Safety and Efficacy of Olesoxime (TRO19622) in 3-25 Years SMA Patients.

Roche

Status and phase

Completed

Phase 2

Conditions

Spinal Muscular Atrophy Type III Non Ambulant

Spinal Muscular Atrophy Type II

Treatments

Drug: Placebo

Drug: Olesoxime

Study type

Interventional

Funder types

Other

Industry

Identifiers

NCT01302600

TRO19622 CL E Q 1275-1 (Other Identifier)

WN29836

Details and patient eligibility

About

Assess the efficacy and the safety of olesoxime in SMA type 2 or type 3 non ambulant patients aged 3-25 years

Full description

This study is a multicenter, double-blind, randomized, adaptive, parallel groups, placebo controlled 3-stage study in patients with SMA type 2 or non ambulant type 3.

Stage 1 DMC 3-month safety assessment: An independent Data Monitoring Committee (DMC)will assess the safety of olesoxime every 3 months.

Stage 2 Efficacy/futility analyses at one year: A first interim efficacy analysis will be performed after all patients have been treated for one year (52 weeks) in order to assess the need to continue the study to reach the planned objective.
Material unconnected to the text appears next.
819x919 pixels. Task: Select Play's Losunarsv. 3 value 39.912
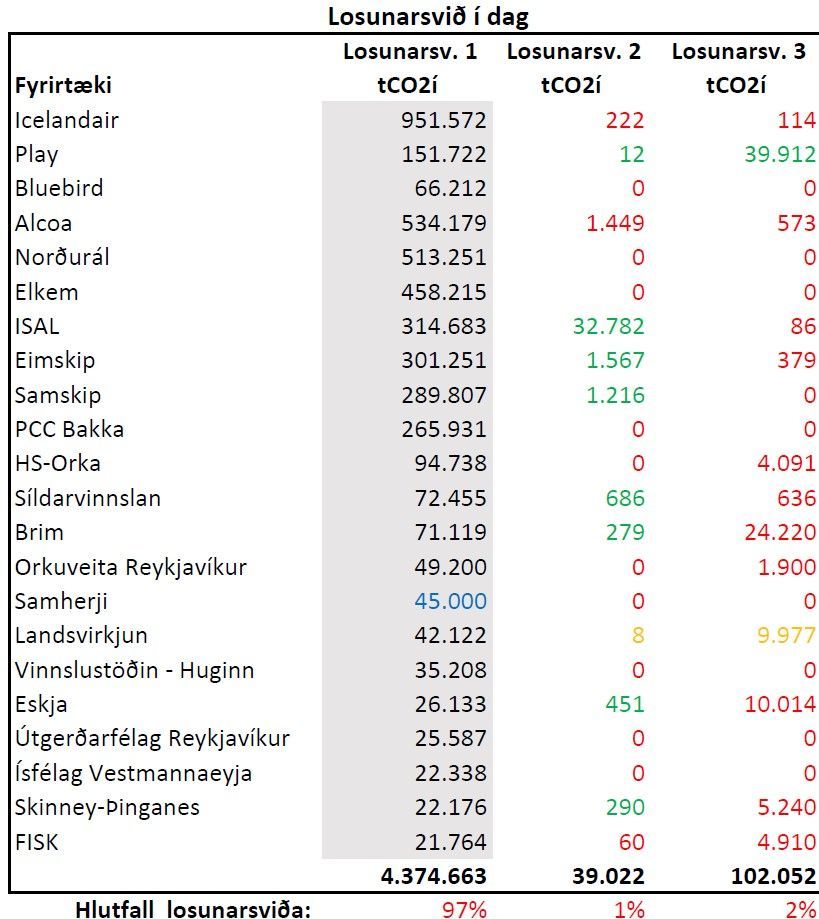780,154
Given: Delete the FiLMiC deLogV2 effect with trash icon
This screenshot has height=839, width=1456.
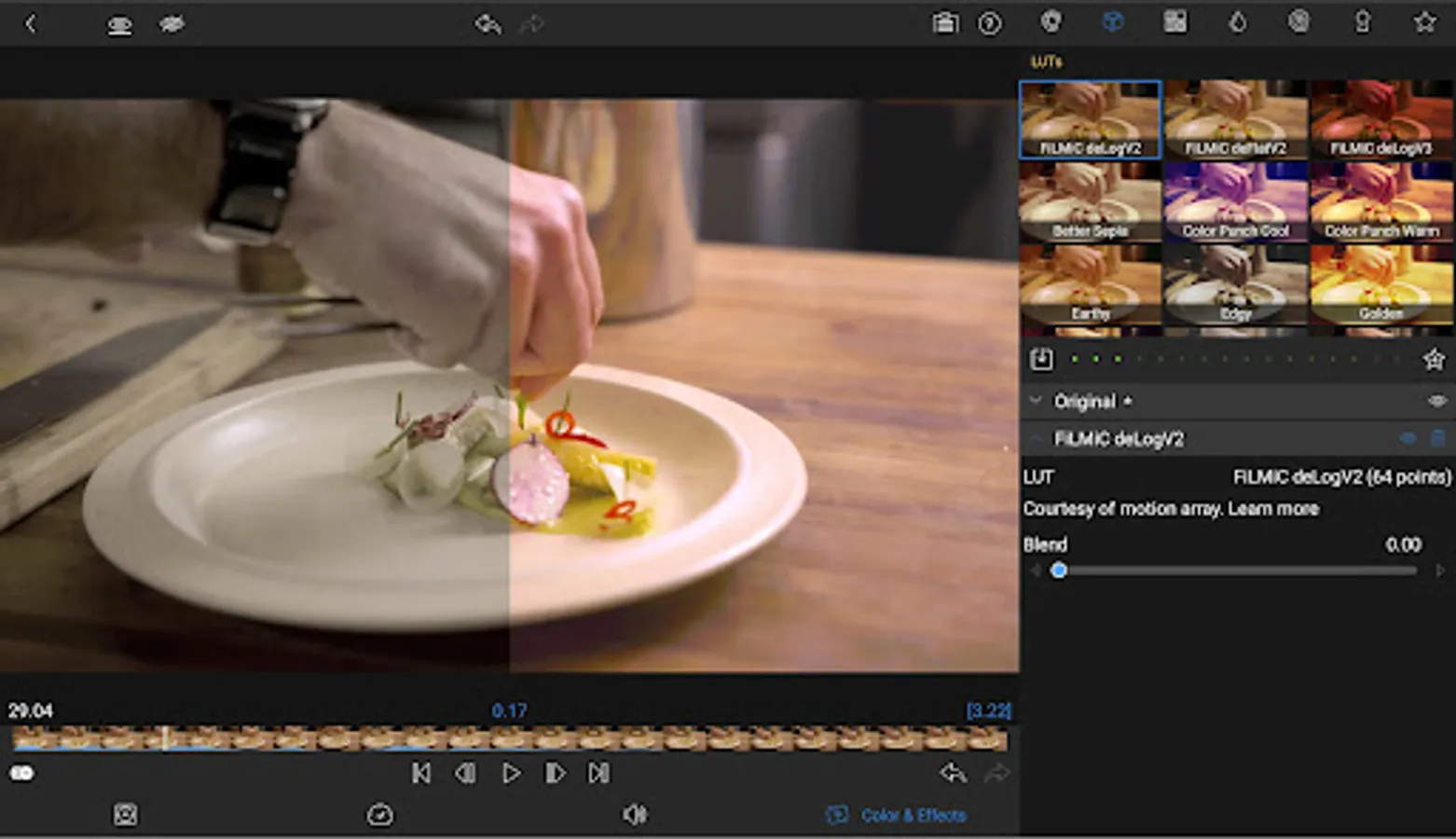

In the event of positive and significant results in favor of olesoxime, the study will be considered as successful and all patients will be switched to olesoxime to allow the assessment of the sustainability of the treatment effect and safety. If the results are significantly in favor of placebo, the study will be discontinued for failure (futility).

Stage 3 Efficacy and safety analysis at two years: The expected study duration is of 2 years (104 weeks) to show efficacy. If the study is not discontinued for futility or medication regimen is changed due to success, the study will therefore continue until planned completion i.e. 104 weeks.

Enrollment

165 patients

Sex

All

Ages

3 to 25 years old

Volunteers

No Healthy Volunteers

Inclusion criteria

Weakness and hypotonia consistent with a clinical diagnosis of spinal muscular atrophy (SMA) type II or III
Laboratory documentation of homozygous absence of SMNI exon 7 and/or deletion and mutation on other allele
MFM relative score (percentage of the maximum sum of both dimensions) >= 15% (D1 + D2 score)
HFMS score at baseline >= 3
Non ambulant patients defined as patients with HFMS score =< 38
Must be 3 years of age or older, but younger than 26 years of age, at time of enrolment
Age of onset of symptoms =< 3 years of age
Signed informed consent of patient and/or parents/guardian
Laboratory results drawn within 31 days prior to start of study entry demonstrating no clinically significant abnormalities
Ability to take the study treatment (tested at screening after informed consent)

Exclusion criteria

Evidence of renal dysfunction, blood dysplasia, hepatic insufficiency, symptomatic pancreatitis, congenital heart defect, known history of metabolic acidosis, hypertension,significant central nervous system impairment, or neurodegenerative or neuromuscular disease other than SMA
Any clinically significant ECG abnormality
Any acute co-morbid condition interfering with the well-being of the subject within 7 days of enrolment including bacterial infection, viral infectious processes, food poisoning, temperature > 37.0 °C, the need for acute treatment or observation due to any other reason, as judged by the investigator; patient can be included after resolution of the acute event
Use of medications intended for the treatment of SMA including riluzole, valproic acid, hydroxyurea, sodium phenylbutyrate, butyrate derivatives, creatine, carnitine, growth hormone, anabolic steroids, probenecid, oral or parenteral use of corticosteroids at entry, agents anticipated to increase or decrease muscle strength or agents with known or presumed histone deacetylase (HDAC) inhibition, within 30 days prior to study entry. Subjects who use a nebulizer or require an inhaler to steroids will be allowed in the study; however oral use of steroids is prohibited. The oral use of salbutamol is permitted with the following restrictions: patients should have been on salbutamol for at least 6 months before inclusion in the trial, with good tolerance. The dose of salbutamol should remain constant for the duration of the trial. The use of inhaled beta-agonists (for the treatment of asthma crisis for example) is allowed.
Spinal rod or fixation for scoliosis within the past 6 months or anticipated need of rod or fixation within 6 months of enrolment.
Inability to meet study visit requirements or cooperate reliably with functional testing
Coexisting medical conditions that contraindicate travel, testing or study medications
Olesoxime is contraindicated in subjects/patients who develop drug hypersensitivity to it or one of the formulation excipients including hypersensitivity to sesame oil.
Patients with hemostasis disorders
Patients with known biliary tract obstruction
Current or planned pregnancy or nursing period
For Women: Failure to use one of the following safe methods of contraception:
1. Female condoms, diaphragm or coil, each used in combination with spermicides
2. Intra-uterine device
3. Hormonal contraception in combination with a mechanical method of contraception
Participation in any other investigational drug or therapy study within the previous 3 months.